Budget Resolutions Should Set Up Deficit Reducing Reconciliation
The Senate Budget Committee has scheduled a markup for tomorrow of their recently released proposed budget resolution for Fiscal Year (FY) 2025, covering FY 2025 through 2034. The budget’s reconciliation instructions to committees allow for up to $517 billion in borrowing, with up to $521 billion in deficit increases allowed for defense and border security measures and at least $4 billion in deficit reduction required. However, the intention is to increase spending by $342 billion after accounting for overlapping jurisdiction of committees charged with increases to border spending, and the accompanying press release stated, “the bill’s projected increased annual spending of $85.5 billion will be paid for by a projected $85.5 billion in reduced annual spending,” indicating the committee anticipates the spending would be fully paid for over the four-year period in which it would be spent.
Outside of reconciliation, the budget also includes a net $7.8 trillion of deficit reduction over the next decade that would result in the debt stabilizing at its current level of 99 percent of Gross Domestic Product (GDP) by 2034 compared to 117 percent under current law. The deficit reduction would come from $11.5 trillion of unspecified spending cuts reduced by $3.7 trillion of tax cut extensions.
The following is a statement from Maya MacGuineas, president of the Committee for a Responsible Federal Budget:
Given our terrible fiscal situation, it should be obvious that reconciliation should reduce our borrowing, not increase it.

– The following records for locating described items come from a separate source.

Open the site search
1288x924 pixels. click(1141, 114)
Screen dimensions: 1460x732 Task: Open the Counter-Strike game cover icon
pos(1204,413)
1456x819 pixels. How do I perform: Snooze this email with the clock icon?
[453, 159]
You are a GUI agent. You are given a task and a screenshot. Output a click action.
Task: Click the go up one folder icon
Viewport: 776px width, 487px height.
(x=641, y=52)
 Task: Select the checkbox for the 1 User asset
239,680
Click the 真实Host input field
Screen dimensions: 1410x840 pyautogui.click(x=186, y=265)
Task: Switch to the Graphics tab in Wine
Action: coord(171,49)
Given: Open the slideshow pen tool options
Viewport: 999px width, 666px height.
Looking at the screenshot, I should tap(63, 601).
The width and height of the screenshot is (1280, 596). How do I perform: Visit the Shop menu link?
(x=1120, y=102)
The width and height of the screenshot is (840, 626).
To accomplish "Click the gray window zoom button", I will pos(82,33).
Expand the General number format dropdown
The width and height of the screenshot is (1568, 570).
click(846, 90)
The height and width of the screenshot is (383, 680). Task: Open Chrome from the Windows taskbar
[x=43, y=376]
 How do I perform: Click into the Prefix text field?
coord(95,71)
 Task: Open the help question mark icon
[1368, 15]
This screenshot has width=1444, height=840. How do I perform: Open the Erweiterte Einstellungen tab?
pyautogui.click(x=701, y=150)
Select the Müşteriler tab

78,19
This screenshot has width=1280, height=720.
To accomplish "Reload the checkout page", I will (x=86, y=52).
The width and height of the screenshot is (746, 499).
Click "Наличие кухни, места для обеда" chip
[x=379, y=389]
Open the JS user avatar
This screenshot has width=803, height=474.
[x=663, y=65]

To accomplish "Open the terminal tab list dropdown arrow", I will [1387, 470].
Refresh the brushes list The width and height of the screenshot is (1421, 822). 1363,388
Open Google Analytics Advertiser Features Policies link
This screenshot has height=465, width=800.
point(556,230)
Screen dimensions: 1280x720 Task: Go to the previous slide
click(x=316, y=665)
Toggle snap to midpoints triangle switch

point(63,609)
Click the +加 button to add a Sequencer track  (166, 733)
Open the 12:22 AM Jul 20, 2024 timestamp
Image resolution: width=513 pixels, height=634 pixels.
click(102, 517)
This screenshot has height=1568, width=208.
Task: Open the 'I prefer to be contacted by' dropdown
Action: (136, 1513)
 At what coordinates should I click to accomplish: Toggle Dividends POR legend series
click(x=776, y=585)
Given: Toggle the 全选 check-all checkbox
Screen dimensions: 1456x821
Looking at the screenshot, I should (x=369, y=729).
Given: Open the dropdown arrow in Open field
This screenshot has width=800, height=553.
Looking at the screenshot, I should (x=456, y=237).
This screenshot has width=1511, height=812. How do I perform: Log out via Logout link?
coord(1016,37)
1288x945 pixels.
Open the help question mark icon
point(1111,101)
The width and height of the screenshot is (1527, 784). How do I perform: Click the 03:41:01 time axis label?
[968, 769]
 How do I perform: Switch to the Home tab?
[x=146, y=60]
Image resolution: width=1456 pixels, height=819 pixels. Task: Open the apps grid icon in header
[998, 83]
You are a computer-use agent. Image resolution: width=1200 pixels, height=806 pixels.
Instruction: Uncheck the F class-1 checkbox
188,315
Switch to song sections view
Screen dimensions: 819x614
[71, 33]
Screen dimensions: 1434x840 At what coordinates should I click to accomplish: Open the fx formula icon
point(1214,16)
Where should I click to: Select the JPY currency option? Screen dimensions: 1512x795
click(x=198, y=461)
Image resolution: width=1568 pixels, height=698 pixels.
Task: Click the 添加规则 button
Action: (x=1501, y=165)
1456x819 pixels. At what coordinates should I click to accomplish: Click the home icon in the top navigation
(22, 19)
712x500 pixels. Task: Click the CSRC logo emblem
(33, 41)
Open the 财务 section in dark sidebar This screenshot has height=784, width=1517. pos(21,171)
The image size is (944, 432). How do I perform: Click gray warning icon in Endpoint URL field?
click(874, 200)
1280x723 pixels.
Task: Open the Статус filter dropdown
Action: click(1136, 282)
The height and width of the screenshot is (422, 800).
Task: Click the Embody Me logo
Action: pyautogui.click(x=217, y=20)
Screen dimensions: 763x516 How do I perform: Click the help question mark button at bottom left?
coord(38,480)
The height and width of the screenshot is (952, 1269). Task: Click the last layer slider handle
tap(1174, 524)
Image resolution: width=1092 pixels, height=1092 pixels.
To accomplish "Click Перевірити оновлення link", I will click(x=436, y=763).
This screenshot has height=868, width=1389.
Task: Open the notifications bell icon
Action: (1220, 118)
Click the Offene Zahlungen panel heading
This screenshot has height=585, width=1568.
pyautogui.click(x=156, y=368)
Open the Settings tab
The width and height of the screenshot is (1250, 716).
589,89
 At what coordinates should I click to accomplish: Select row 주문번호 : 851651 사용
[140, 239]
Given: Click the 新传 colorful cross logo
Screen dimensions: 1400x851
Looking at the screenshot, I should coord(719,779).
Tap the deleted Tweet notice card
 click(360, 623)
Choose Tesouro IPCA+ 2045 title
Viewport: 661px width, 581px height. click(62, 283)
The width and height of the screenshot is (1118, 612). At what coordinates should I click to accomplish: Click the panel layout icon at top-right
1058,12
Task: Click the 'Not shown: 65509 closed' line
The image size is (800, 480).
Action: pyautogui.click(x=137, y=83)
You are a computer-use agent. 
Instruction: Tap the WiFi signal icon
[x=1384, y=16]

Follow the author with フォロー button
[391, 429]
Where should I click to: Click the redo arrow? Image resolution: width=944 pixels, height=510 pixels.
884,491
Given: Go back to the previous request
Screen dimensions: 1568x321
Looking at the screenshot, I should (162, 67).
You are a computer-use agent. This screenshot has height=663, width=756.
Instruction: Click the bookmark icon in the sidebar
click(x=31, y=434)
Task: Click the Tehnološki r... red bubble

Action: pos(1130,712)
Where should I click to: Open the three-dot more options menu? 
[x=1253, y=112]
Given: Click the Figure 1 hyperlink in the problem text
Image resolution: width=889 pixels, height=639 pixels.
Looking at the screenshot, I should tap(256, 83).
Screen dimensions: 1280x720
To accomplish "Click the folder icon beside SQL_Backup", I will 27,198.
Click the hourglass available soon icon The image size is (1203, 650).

While we appreciate that Chairman Graham has signaled the intent to fully pay for all new spending included in the forthcoming reconciliation bill, this commitment should be reflected fully in the contents of the budget resolution. (And as a reminder, with near record levels of debt, even fully paying for something is inferior to also including additional savings for deficit reduction.)
First, reconciliation instructions should at the very least not allow any new borrowing rather than hoping that politicians will find more offsets than required, an extremely rare occurrence in budgeting.
Second, the budget should not exempt reconciliation legislation from budget rules for fiscal responsibility, such as PAYGO requirements, and should require deficit-neutrality separately.
Talk is cheap, $342 billion in new borrowing is not.
Though this does not appear to be a serious budget for anything other than reconciliation, we are encouraged that the Senate budget resolution aims to reduce the deficit to 3 percent of GDP and stabilize the debt over the next decade. This is an appropriate fiscal metric, balancing the budget is too aggressive to be realistic, and anything less than 3 percent of GDP deficits will only be a down payment on what is needed.
Still, undermining the credibility of the budget is the fact that essentially all of its savings are unspecified, and that it assumes deficits will drop from $1.9 trillion to $904 billion – a nearly $1 trillion decrease – this year before steadily rising over the next decade and topping $1.7 trillion by 2034. That kind of dramatic drop in the deficit, especially in a single year, is extremely unlikely to happen.
Lawmakers should commit to responsible fiscal goals within their budgets, not just their press releases.